Modi’s second year followed in much the same fashion, with a ground-breaking visit to Bangladesh, a swing throughCentral Asia, a long overdue visit to Afghanistan, and a renewed focus on the Middle East or West Asia. It also included a surprise stopover in Pakistan, a trip no Indian prime minister had managed since 2004. In addition, Modi has in his first two years played host in India to most of the world’s top leaders, including those of the United States, China, Russia, France, Japan, and Germany. He also hosted a landmark India-Africa Forum Summit last November that involved 41 heads of state and government.
Despite this flurry of activity, several commentators have been left disappointed by Modi’s – and India’s – handling of international relations. My Brookings India colleague W.P.S. Sidhu has pointed to a lack of strategic vision, and describes Modi’s various foreign policy initiatives – such as Neighbourhood First and Act East – as “vacuous.” While commending the prime minister’s sound instincts, initiative, and energy, former foreign secretary Shyam Saran has lamented the lack of an overall national security strategy and criticised the priority granted showmanship over substance. Meanwhile, Rajesh Rajagopalan of Jawaharlal Nehru University has expressed disappointment with the lack of new ideas and synergy and his colleague Happymon Jacob has faulted New Delhi’s bullying and poor imagination for bad relations with its neighbours.
Much of this criticism is perplexing. Ambiguity and deniability have value in foreign affairs. As a consequence, neither this Indian government nor any of its predecessors have ever explicitly spelled out their strategic intentions in a single document, although there are plenty of public statements that offer a good indication of the government’s outlook. These public articulations, combined with the nature, outcomes, and timings of Modi’s diplomatic activities, offer a clear picture of India’s priorities and strategic objectives. They are essentially five-fold:
Prioritizing an integrated neighbourhood; “Neighbourhood First.”
Leveraging international partnerships to promote India’s domestic development.
Ensuring a stable and multipolar balance of power in the Indo-Pacific; “Act East.”
Dissuading Pakistan from supporting terrorism.
Advancing Indian representation and leadership on matters of global governance.
These are the yardsticks against which the international activities of this government – or, for that matter, any Indian government – should be measured. In each case, it is important to assess the progress made, the setbacks experienced, and the long-term or structural challenges that will continue to confront India.

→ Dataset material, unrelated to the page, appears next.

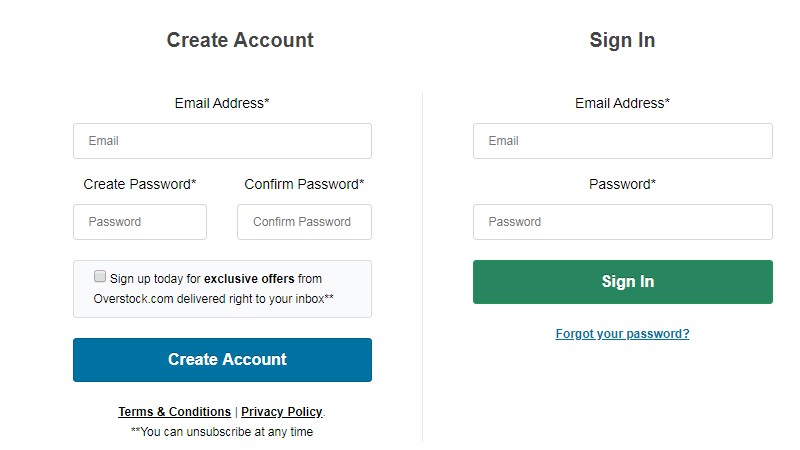Click the Create Account heading at top
Image resolution: width=800 pixels, height=450 pixels.
[240, 41]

1. Neighbourhood First: Improving connectivity, mitigating nationalism
The approach called ‘Neighbourhood First’ – a phrase adopted by the Indian government – is meant to indicate four things. The first is New Delhi’s willingness to give political and diplomatic priority to its immediate neighbours and the Indian Ocean island states. The second is to provide neighbours with support, as needed, in the form of resources, equipment, and training. The third, and perhaps most important, is greater connectivity and integration, so as to improve the free flow of goods, people, energy, capital, and information. The fourth is to promote a model of India-led regionalism with which its neighbours are comfortable.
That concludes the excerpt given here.